The Ferlo Desert, also known as the Ferio Desert, is a desert in northern-central Senegal.
The Ferlo Desert occupies an area of some 70,000 km2, over one-third of the country’s total area. It forms part of the region ofDjourbel which extends to within 45 miles (70 km) to the east of Dakar to the west and south of St Louis, known as “Baol” to the locals.
The Senegal River flows through the region, and valleys occur in the Sine Saloum Delta north of The Gambia. There are endless plains and sand dunes, with scattered rocks and small valleys with clay soils in which small water bodies form. The plain is crossed by the courses of numerous tributaries of the Senegal River, which for most of the year are dry and fill with water only occasionally during the rainy season (July to September).

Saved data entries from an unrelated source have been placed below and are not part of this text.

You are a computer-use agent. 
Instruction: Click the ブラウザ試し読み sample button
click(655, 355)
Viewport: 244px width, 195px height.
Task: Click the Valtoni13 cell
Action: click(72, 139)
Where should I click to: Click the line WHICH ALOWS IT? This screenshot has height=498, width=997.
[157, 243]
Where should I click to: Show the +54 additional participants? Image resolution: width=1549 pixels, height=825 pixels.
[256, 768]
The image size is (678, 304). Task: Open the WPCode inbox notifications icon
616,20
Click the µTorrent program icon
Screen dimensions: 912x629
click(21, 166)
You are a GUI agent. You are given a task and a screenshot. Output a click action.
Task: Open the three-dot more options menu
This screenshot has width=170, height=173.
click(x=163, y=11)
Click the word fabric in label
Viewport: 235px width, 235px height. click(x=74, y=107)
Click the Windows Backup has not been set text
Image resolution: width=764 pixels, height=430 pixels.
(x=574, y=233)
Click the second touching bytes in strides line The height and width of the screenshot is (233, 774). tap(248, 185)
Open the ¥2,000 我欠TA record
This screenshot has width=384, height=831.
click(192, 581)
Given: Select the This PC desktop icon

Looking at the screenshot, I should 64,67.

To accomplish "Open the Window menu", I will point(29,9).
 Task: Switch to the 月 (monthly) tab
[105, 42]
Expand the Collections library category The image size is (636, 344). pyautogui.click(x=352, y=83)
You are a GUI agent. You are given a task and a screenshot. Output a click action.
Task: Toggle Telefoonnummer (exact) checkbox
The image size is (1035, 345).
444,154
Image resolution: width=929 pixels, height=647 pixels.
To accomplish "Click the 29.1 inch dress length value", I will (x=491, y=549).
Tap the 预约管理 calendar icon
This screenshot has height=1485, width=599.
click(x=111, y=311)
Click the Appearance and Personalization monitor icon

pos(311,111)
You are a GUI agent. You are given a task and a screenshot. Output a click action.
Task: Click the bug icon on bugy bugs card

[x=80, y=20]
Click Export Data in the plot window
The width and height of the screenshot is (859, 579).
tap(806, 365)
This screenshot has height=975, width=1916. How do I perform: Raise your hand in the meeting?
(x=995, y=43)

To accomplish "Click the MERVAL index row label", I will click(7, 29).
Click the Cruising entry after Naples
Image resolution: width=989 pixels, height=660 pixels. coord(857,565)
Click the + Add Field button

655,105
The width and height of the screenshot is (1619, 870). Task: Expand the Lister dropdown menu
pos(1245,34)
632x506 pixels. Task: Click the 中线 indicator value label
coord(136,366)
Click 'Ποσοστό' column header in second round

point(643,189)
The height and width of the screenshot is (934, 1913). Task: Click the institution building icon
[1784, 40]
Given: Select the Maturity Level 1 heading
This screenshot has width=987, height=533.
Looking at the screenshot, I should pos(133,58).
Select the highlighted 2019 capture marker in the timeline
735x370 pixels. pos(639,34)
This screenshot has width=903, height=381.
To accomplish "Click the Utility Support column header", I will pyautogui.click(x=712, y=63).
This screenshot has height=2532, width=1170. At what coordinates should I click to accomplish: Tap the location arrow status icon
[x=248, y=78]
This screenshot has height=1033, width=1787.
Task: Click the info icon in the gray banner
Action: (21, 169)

The climate is very dry, characterized by a long dry season (which lasts for nine months a year), with winds from the very dry Sahara Desert. The wet season, in the period from July to September, is short and brings irregular rainfall brought by the humid air masses from the Gulf of Guinea
Flora and Fauna
The semi-desert zone of the Ferlo is known for its baobab trees. Leguminous plants such as Zornia glochidiata and Alysicarpus ovalifolius and Graminaceae such as Cenchrus biflorus, Dactyloctenium aegyptium, Chloris prieurii, Eragrotis tremula, Aristida mutabilis and Schonefeldia gracilis have been observed.
The national reserves Ferlo Sud Wildlife Reserve (Réserve de faune du Ferlo Nord) (RFFN) and Ferlo Sud Wildlife Reserve (Réserve de faune du Ferlo Sud) (RFFS) lie within the Ferlo desert region. Ferlo Nord Wildlife Reserve, established in 1971, covers an area of 6,000 square kilometres .Ferlo Sud Wildlife Reserve was established the following year, and is a little larger at 6,337 square kilometres).